Nur Mahmudi bersama mantan Ketua MK Jimly Ashiddiqqie |
Kepala Unit Tindak Pidana Korupsi Polresta Depok, Ajun Komisaris Bambang P, menjelaskan, penetapan tersangka Nur Mahmudi dan Harry Prihanto setelah menerima hasil audit Badan Pemeriksa Keuangan dan Pembangunan (BPKP) Provinsi Jawa barat turun dan terdapat kerugian negara.
Bambang lebih lanjut menjelaskan bahwa terhitung Selasa (28/8/2018) ini, Walikota Depok dua periode (2006-2011 dan 2011-2016) Nur Mahmudi Ismail (profil: https://id.wikipedia.org/wiki/Nur_Mahmudi_) Ismail dan mantan Sekdanya Harry Prihanto resmi tersangka korupsi proyek pengadaan lahan untuk pelebaran jalan Nangka, Kelurahan Sukamaju baru, Kecamatan Tapos, Kota Depok.
Menurut Bambang untuk saat ini baru Nur Mahmudi dan Prihanto yang resmi ditetapkan tersangka korupsi jalan Nangka. “Baru dua orang itu, “ ujarnya menjawab konfirmasi awak media di Mapolresta Depok, Selasa (28/8/2018). .
Bambang belum bersedia membeberkan nilai kerugian negara dalam kasus proyek pengadaan lahan tersebut. Namun Bambang mengaku penetapan terhadap kedua mantan pejabat teras Kota Depok itu dikeluarkan setelah Polresta Depok secara resmi menerima hasil audit dari BPKP Jawa Barat bahwa ada kerugian negara.
“ Itulah dasar Polresta Depok menetapkan Nur Mahmudi dan Prihanto menjadi tersangka korupsi, “ jelasnya.

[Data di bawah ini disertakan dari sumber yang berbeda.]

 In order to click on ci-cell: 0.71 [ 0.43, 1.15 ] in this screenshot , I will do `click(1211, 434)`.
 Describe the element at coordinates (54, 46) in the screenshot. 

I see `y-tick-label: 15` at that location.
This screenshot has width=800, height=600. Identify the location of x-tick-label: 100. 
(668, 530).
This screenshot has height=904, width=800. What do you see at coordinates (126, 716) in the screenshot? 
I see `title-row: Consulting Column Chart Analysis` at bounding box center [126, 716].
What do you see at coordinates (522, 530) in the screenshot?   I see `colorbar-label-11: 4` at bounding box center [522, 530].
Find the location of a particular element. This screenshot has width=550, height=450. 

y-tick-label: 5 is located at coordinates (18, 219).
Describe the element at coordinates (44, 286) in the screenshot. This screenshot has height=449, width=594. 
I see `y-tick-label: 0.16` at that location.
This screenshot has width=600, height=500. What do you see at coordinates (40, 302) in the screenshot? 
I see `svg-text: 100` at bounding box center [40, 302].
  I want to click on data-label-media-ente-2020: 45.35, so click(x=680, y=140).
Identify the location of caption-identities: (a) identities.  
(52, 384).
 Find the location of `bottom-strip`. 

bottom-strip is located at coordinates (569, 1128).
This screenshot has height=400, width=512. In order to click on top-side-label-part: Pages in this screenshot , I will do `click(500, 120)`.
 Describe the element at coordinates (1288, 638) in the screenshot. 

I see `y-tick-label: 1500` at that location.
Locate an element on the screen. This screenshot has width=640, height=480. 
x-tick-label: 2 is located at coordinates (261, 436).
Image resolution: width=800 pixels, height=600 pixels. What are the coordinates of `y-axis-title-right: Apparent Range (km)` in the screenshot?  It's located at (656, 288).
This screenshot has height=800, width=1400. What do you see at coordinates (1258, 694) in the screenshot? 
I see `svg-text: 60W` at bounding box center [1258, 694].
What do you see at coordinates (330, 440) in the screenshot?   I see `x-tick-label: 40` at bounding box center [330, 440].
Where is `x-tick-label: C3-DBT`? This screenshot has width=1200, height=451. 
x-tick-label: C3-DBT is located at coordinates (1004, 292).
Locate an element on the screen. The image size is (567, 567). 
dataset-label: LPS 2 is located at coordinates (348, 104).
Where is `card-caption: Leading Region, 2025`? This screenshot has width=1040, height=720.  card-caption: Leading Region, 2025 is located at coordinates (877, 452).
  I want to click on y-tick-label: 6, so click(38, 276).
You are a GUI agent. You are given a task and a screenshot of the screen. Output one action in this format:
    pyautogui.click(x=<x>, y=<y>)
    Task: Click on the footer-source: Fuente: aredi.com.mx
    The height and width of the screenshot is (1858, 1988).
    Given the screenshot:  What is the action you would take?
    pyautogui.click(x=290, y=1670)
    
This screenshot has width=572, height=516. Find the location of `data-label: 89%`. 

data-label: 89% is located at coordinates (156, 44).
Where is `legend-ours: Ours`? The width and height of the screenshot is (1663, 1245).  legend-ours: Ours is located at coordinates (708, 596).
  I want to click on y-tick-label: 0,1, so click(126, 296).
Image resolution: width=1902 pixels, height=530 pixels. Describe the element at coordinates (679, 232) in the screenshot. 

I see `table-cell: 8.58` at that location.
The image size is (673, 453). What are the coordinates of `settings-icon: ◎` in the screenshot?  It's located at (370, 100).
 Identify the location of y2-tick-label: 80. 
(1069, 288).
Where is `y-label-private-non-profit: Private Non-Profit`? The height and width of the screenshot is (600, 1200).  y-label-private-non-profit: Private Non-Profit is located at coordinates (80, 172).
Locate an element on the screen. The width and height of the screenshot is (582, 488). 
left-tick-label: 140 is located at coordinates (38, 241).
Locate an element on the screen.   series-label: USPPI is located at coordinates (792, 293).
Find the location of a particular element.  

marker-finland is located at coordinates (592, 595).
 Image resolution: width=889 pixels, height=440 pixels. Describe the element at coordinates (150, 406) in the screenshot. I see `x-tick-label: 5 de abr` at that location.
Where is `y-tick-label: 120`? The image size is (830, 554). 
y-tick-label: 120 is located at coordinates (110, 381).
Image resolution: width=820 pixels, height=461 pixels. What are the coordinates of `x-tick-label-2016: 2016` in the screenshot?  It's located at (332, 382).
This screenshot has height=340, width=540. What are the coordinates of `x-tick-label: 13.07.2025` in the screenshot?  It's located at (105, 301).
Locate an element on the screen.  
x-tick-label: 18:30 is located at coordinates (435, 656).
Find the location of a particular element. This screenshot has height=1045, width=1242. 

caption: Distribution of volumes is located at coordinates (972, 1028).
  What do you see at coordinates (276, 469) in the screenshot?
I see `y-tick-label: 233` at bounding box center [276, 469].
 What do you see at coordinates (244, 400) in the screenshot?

Kasus ini telah bergulir di Tipikor Polreta Depok sejak Oktober 2017. Dari hasil penyelidikan dan gelar perkara yang dilakukan Januari 2018, serta setelah memeriksa 87 saksi, status penyelidikan naik ke penyidikan.
"Ketika dilakukan ekspos penaikan status, kita belum mengekpos nama tersangka," ujarnya.
Tak dibeberkannya tersangka ke publik, tambah Bambang, karena saat itu penyidik sedang meminta BPKP Jawa Barat untuk melakukan audit dan melayangkan surat pemberitahuan dimulainya penyidikan (SPDP) kepada Kejaksaan Negeri Kota Depok.
“Sekarang hasil audit BPKB sudah turun maka diekspos selanjutnya akan menentukan pemeriksaan tersangka,” jelas Bambang.
Informasi yang diperoleh awak media, Selasa (28/8/2018), menyebutkan, proyek pengadaan lahan untuk pelebaran Jalan Nangka, Kelurahan Sukamaju baru 2015 dengan nilai anggaran dari APBD sebesar Rp17 miliar merupakan proyek fiktif.
Dikatakan proyek fiktif, sebab akses jalan dengan panjang 500 meter lebar 6 meter tersebut sudah dibebaskan oleh pengembang yang sedang membangun apartemen di sana.
“Pengembang apartemen telah mengeluarkan dana pembebasan terhadap 16 pemilik sertifikat dengan nilai sebesar Rp17 miliar," ungkap seorang sumber yang dipercaya .
Dia menyebut kasus korupsi ini akan menyeret sejumlah kalangan DPRD Kota Depok. Sebab, fairnya anggaran proyek pelebaran jalan Nangka tidak lepas dari peran DPRD.
“APBD sebesar Rp17 miliar bisa cair setelah adanya paripurna DPRD 2015," pungkasnya.
Kepala seksi Jalan dan Jembatan Dinas Pekerjaan Umum dan Penataan Ruang (PUPR) Kota Depok, Edwin Kadarusman Sitompul, mengatakan, khusus pengadaan lahan untuk pelebaran jalan Nangka, Nur Mahmudi dan Prihanto menunjuk pihak Dinas PUPR Kota Depok sebagai perantara dan eksekutor pelepasan 16 sertifikat milik 16 warga RT 003 RW 01 Kelurahan Sukamaju baru, Tapos.
“ Kami (PUPR) dijadikan bemper oleh Nur Mahmudi dan Prihanto,“ ucapnya.